Obsession is the pulse and connective tissue that joins the three very different novels in this edition of our debut craft series. I interviewed the authors to discuss how each found their way into the nature of obsession—whether through an idea, a character, or a voice that haunted their writing—and went about circumnavigating and poking holes into the way we fixate and dwell, the way we obsess over things that are at times mundane and others, profound. One novel follows a pair of tumultuous lovers obsessing over rare songs on beloved records. In another, a culture critic obsesses over the truth behind a friend’s death and the absence of “genuine” friendship in the digital age. The third explores a Muslim adjunct professor’s obsessive urge to find love, or a substitute for it, in the messy modern dating scene of Los Angeles.

These three novels also share a tendency to move across cities and landscapes, chasing protagonists who are pursuing wild desires and, in the process, exploring the way people change—or don’t change— alongside their address. From Clinton Hill brownstones to Chicago karaoke bars, from Berkeley record stores and L.A. farm-to-table restaurants to a hospital in Tehran, the characters in these novels travel and relocate, all the while attempting to grasp their idée fixe. The cities they live in become stars in the uncertain constellations of their lives: each desperate to connect point A to point B. A few characters return home as adults, trying to rediscover who they were in order to find out who they will be. Others avoid home as much as possible and instead become hooked on searching for someone to sit beside them in the passenger seat. In the end, their questions revolve around the same central idea: Does someone’s newest obsession define them more than their past? And at what point, does an object of fixation bleed into identity? 
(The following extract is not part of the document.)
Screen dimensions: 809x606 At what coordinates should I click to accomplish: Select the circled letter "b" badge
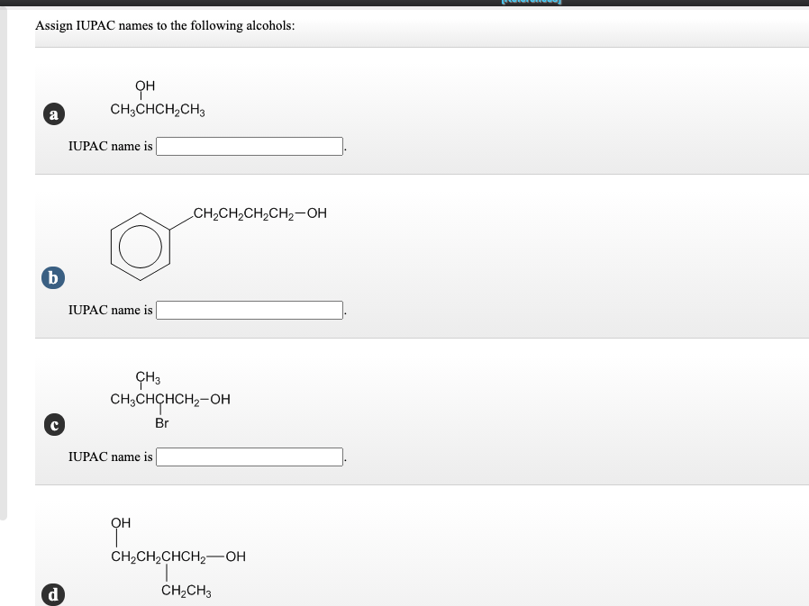click(x=53, y=277)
This spring, Mariam Rahmani, author of Liquid: A Love Story; Jeremy Gordon, author of See Friendship; and Holly Brickley, author of Deep Cuts are our craft interview debut novelists. They spoke with me about the initial inspirations behind their projects, the collapse of time, distance, and reality within a story, and how the voices of their protagonists came into being. 


Kyla D. Walker: Did you write Liquid with an outline in mind? Or was the voice of the narrator the main guide?

3 Debut Writers Discuss Craft and Obsession in their First Novels

Mariam Rahmani: Absolutely the former. For me, this book was a study in genre. I watch a lot of rom-coms and I’m always fascinated by how little surprise matters. You know the ending from minute zero—and often, frankly, can surmise the entire plot from minute ten. But it’s still so enjoyable, and even satisfying. I was really interested in staging that relationship between the text and the reader. I also had a few other questions for myself that operated as challenges. How smart can a rom-com get? Can a “serious” novel have a happy ending? Can an “ideas” novel be aggressively femme? The queer and racial politics in the book are also a little twisted, or at least not strictly celebratory—you don’t always know whom you’re rooting for—and confronting that discomfort was important to me. Can the politically sad choice merit celebration? I.e., can another brown woman ending up with a white guy (yes, that’s me, but also so many other women I respect from identities that, like the narrator, are not my own) still feel, in the heat of the text, like something to root for? What of the bi or queer woman who chooses heterosexual love? Is the personal always political? When it comes to biography, is everything always meaningful? Granted, I’d say that’s one big difference between life and fiction—in the latter, it is meaningful. Admitting that, I suppose I was asking about realism. How real can this shit get? Fiction, I mean.

KW: How did you nail the specifically witty, kinetic, and enthralling voice of this protagonist? Did it take a while to find and hone within the prose, or did it come naturally?

MR: I felt like a TV writer. I’d spend days “workshopping” a joke or line with the people around me, months thinking about it. There was also a draft where I ruthlessly cut out everything that fell flat.

KW: What was your thought process behind leaving the protagonist/narrator unnamed?

MR: I used to find unnamed narrators extremely annoying, a pointless kind of withholding. Then, years ago—I was reading a novel by a woman of color—I read the move as a political act. There can be a strength in that lack of access, a level of control that reminds the reader they only have access to what the narrator is willing to give. They only have access to those parts, or versions, of her body; those corners of her mind; those shades of her emotions.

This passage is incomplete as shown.